Table 1.
Summary of performance measures for Topaz and MedLEE
Measures | Performance for primary analyses (use all 31 findings) | Performance for secondary analyses (use 17 influential findings) | ||||
---|---|---|---|---|---|---|
Topaz | MedLEE | p Value (Topaz vs MedLEE) | Topaz | MedLEE | p Value (Topaz vs MedLEE) | |
Accuracy | 0.91 (0.90 to 0.91) | 0.90 (0.89 to 0.91) | 0.1650 | 0.92 (0.91 to 0.92) | 0.90 (0.89 to 0.91) | 0.0537 |
Accuracy (absent and present) | 0.78 (0.76 to 0.80) | 0.71 (0.70 to 0.73) | <0.0001* | 0.75 (0.73 to 0.78) | 0.70 (0.67 to 0.73) | 0.0047* |
Recall for present | 0.80 (0.77 to 0.82) | 0.79 (0.77 to 0.82) | 0.7499 | 0.72 (0.69 to 0.76) | 0.77 (0.74 to 0.80) | 0.0453* |
Recall for absent | 0.76 (0.73 to 0.78) | 0.62 (0.59 to 0.65) | <0.0001* | 0.81 (0.77 to 0.84) | 0.58 (0.53 to 0.63) | <0.0001* |
Precision for present | 0.85 (0.83 to 0.87) | 0.90 (0.88 to 0.92) | 0.0002* | 0.92 (0.90 to 0.94) | 0.92 (0.89 to 0.94) | 0.8100 |
Precision for absent | 0.87 (0.85 to 0.90) | 0.90 (0.88 to 0.93) | 0.0852 | 0.89 (0.86 to 0.92) | 0.87 (0.83 to 0.91) | 0.5144 |
95% CIs in parentheses.
For each report, physicians and NLP parsers labeled values (present, absent, or missing) for each of the 31 influenza-related findings. With physician annotations as gold standard, we calculated accuracy, recall, and precision as measurements of NLP accuracy as follows:
Accuracy: A+E+I/(A+B+C+D+E+F+G+H+I).
Accuracy (absent and present): A+E/(A+B+D+E+G+H).

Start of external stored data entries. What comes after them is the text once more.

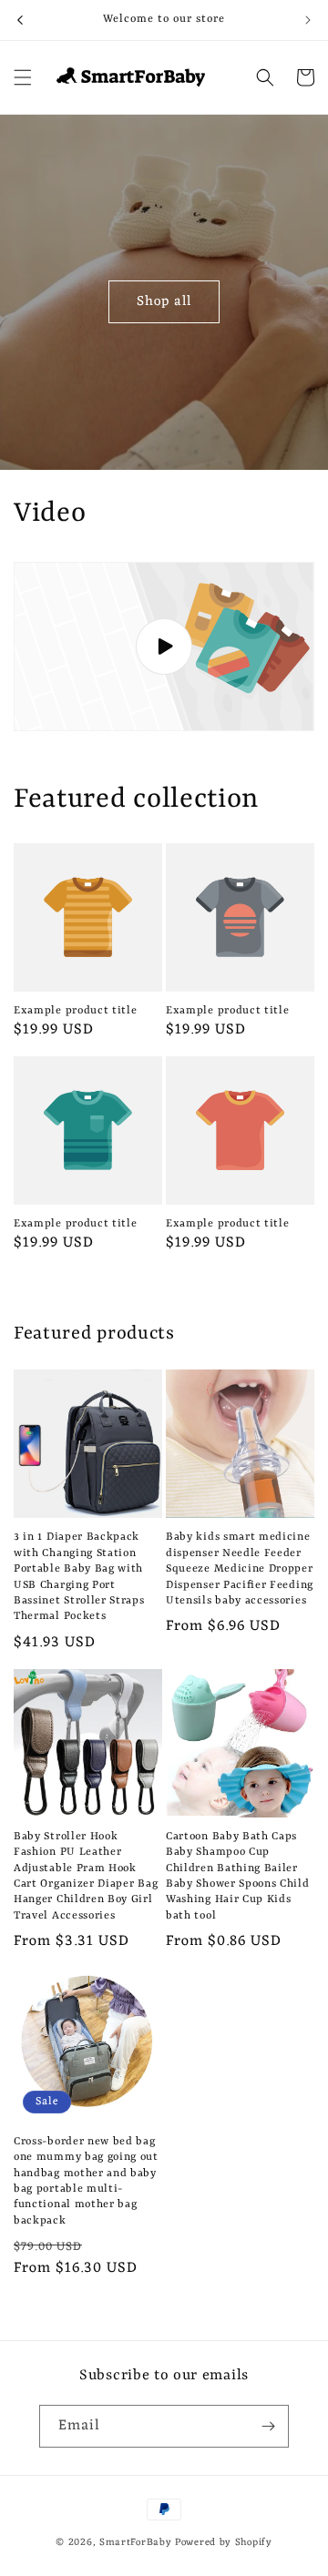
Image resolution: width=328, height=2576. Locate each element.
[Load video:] (164, 647)
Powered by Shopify (223, 2542)
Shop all (164, 301)
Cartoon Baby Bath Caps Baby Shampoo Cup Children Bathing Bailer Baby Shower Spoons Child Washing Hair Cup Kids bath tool (238, 1876)
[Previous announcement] (20, 20)
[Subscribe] (268, 2426)
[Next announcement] (308, 20)
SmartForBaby (135, 2542)
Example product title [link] (76, 1010)
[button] (23, 77)
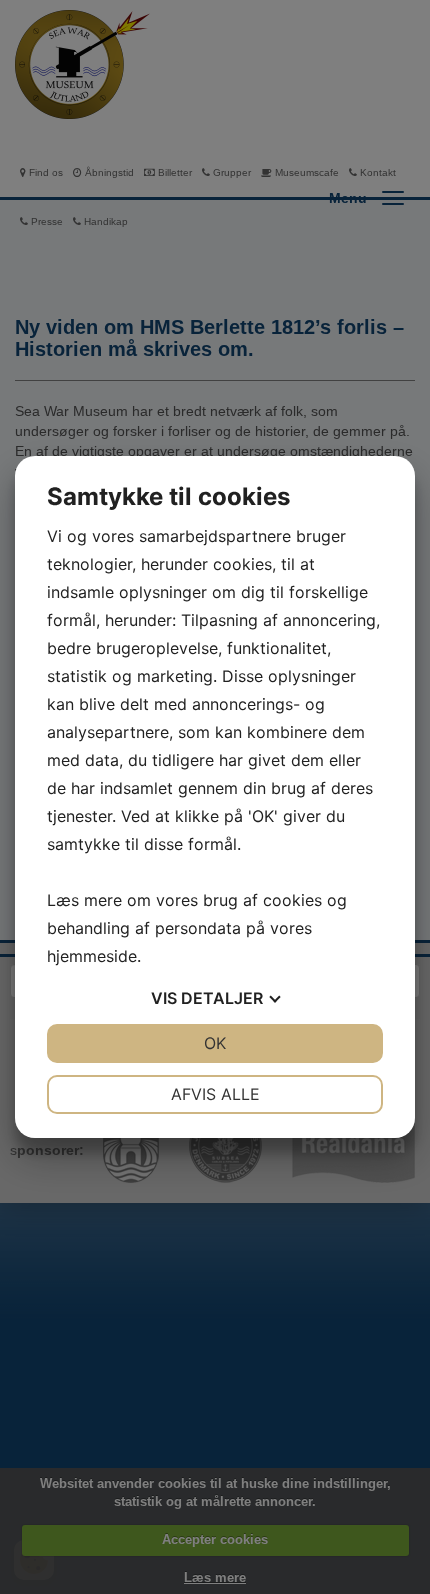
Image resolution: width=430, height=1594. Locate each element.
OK (215, 1043)
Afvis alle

Recall for present (sensitivity): A/(A+D+G).
Recall for absent (specificity): E/(B+E+H).
Precision for present (positive predictive value): A/(A+B+C).
Precision for absent (negative predictive value): E/(D+E+F).
where A stands for number of findings with both expert and NLP labeled present; B stands for number of findings with expert labeled absent but NLP labeled present; C stands for number of findings with expert labeled missing but NLP labeled present; D stands for number of findings with expert labeled present but NLP labeled absent; E stands for number of findings with both expert and NLP labeled absent; F stands for number of findings with expert labeled missing but NLP labeled absent; G stands for number of findings with expert labeled present but NLP labeled missing; H stands for number of findings with expert labeled absent but NLP labeled missing; and I stands for number of findings with both expert and NLP labeled missing.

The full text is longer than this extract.